When I'm alone I occasionally like to give a little hump to the air. Not for sexual reasons or anything, just because it feels right.

Point your finger to the sky When your favorite comes on in the club or on the radio

While in the "try on" rooms of a clothing store, check myself out in the massive, wall mirror that's in there... and/or get nervous that someone is watching me.

Run up all stairs two at a time, and memorize all the staircases with odd number of steps. On those, I start with one step so I can end on a two.

after a shower, try to shake the water off.

When I get a worksheet or a piece of paper with BIG TITLES I immediately shade in all of the gaps in the o's, p's, d's and all other 'hole letters'. And then I start shading in all the words when I finish.

One time I went to my old primary school and while I was there I needed the toilet. So I go use the schools and was shocked at how small everything was I guess because I haven't been there in a while

Wonder if certain people can read my mind... start thinking weird stuff and try to stop.

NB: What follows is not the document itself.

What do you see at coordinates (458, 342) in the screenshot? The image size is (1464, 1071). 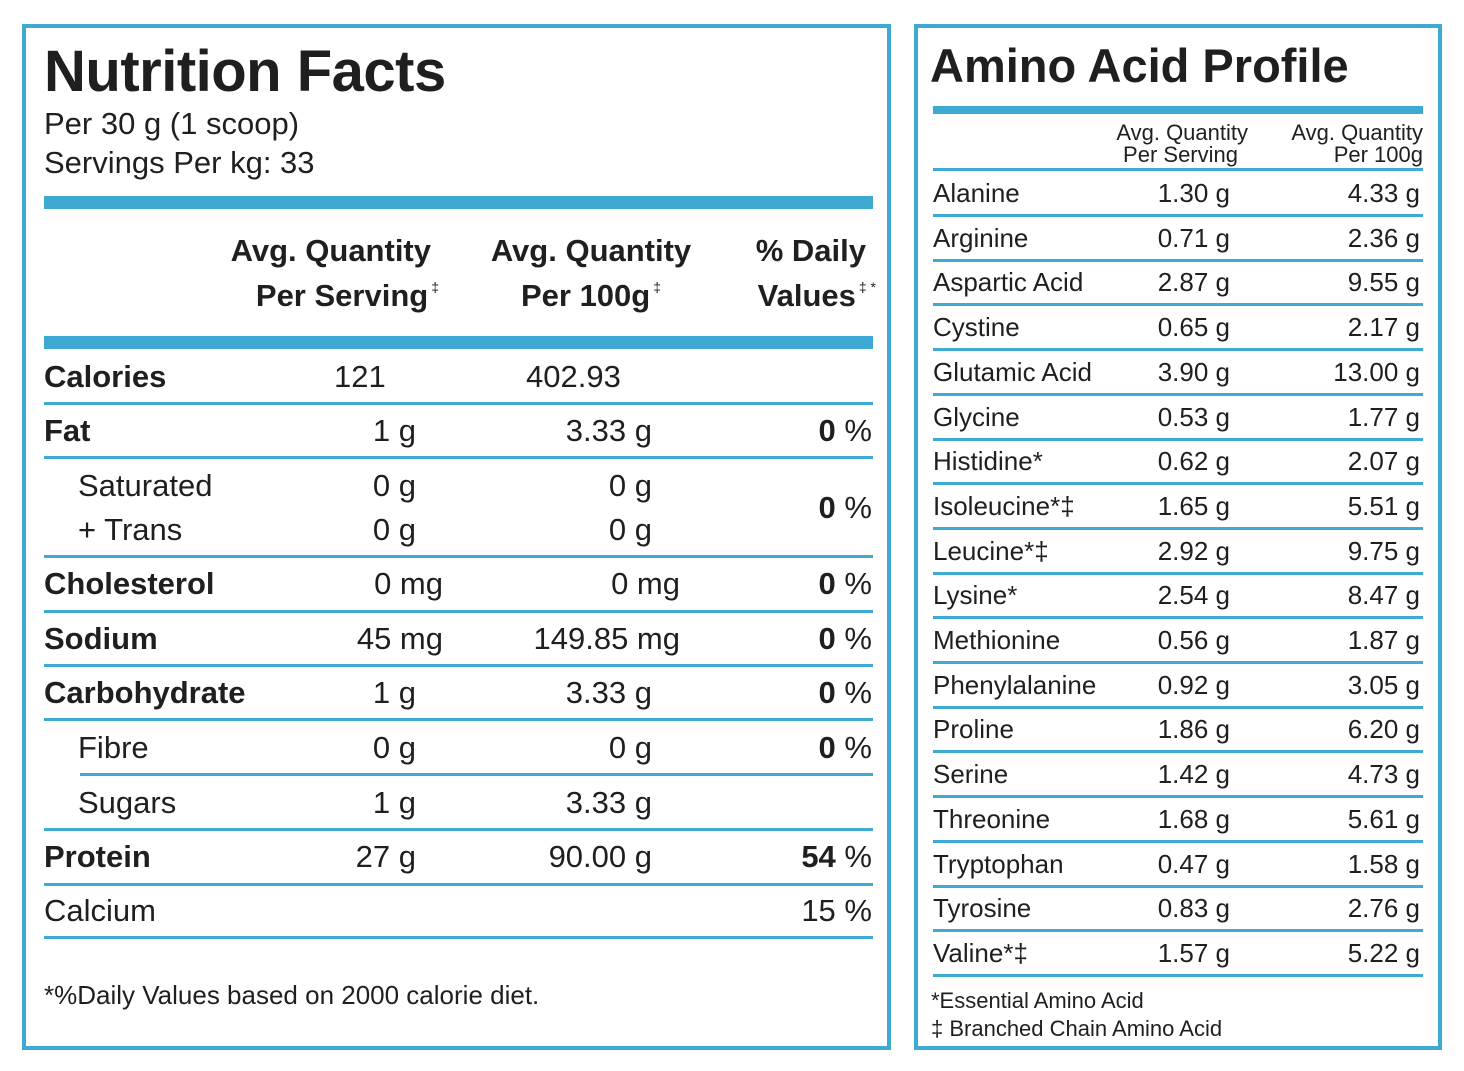 I see `header-bar-bottom` at bounding box center [458, 342].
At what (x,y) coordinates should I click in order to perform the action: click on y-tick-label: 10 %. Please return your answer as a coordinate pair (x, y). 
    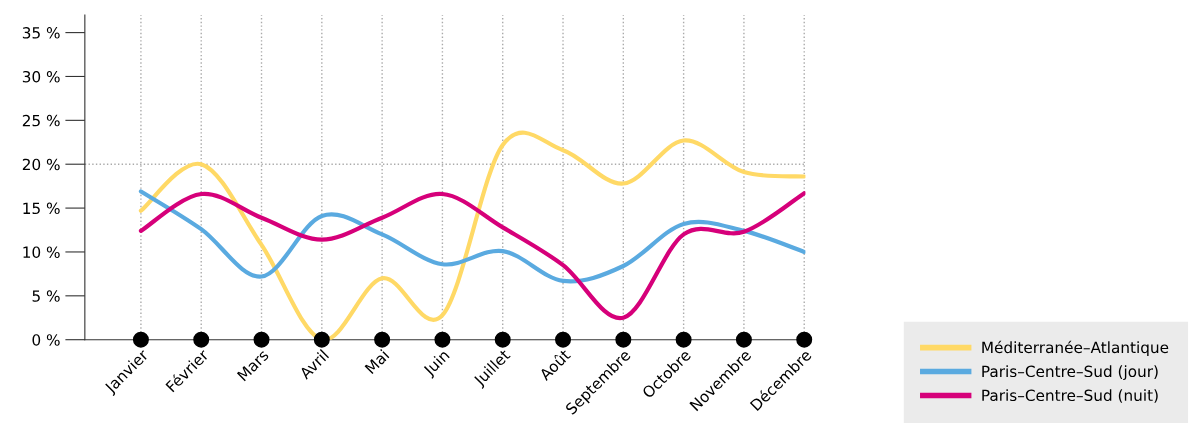
    Looking at the image, I should click on (42, 252).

Drop something down the side of the couch, say that you'll get it in a minute and then forget about it

I cannot f***ing believe how many of these i do... and now i feel out of place

When I tell human garbage that I am the Fallen Angel, they laugh at me, then I make them spontaneously combust. Moral: What moral whore?

Sometimes when I watch live TV, I mute the TV when I get embarrassed at what is happening on screen to other people.

i would air drum even if theres no music playing

Take nibbles whenever you get to the last piece of your burger to make it last longer.

Feel all cool and look suspiciously at everybody else while leaving the theater after a good dramatic movie.

Wonder if anyone doesn't actually talk to themselves for some reason or another at some point in their life. (If so, how can talking to yourself be the first sign of madness? So many people do it...)

When you're having a discussion or an argument with someone and you are about to say something important then you completely forget what you were going to say.

Coughing really loud to cover up the sound of your fart, then shitting your pants.

When im going from one room to the next, i try and get into the other room before the door to the last room closes. If i do, I've won.

I like to food shop between midnight and 5 am

Waste time looking all over for something and notice it is right where it should be.

Will use delayed foot-to-ass insults on verbal bullies. You know, the kind that goes off in the persons head days or weeks after they thought they won an argument with me.

Fart after someone else farts sop that no one will know you did too.

Domina Olga shows no mercy when she ride your dick

Things You Think Only You Do

A collection of things you think only you do. Go ahead and confess. You probably aren't the only one.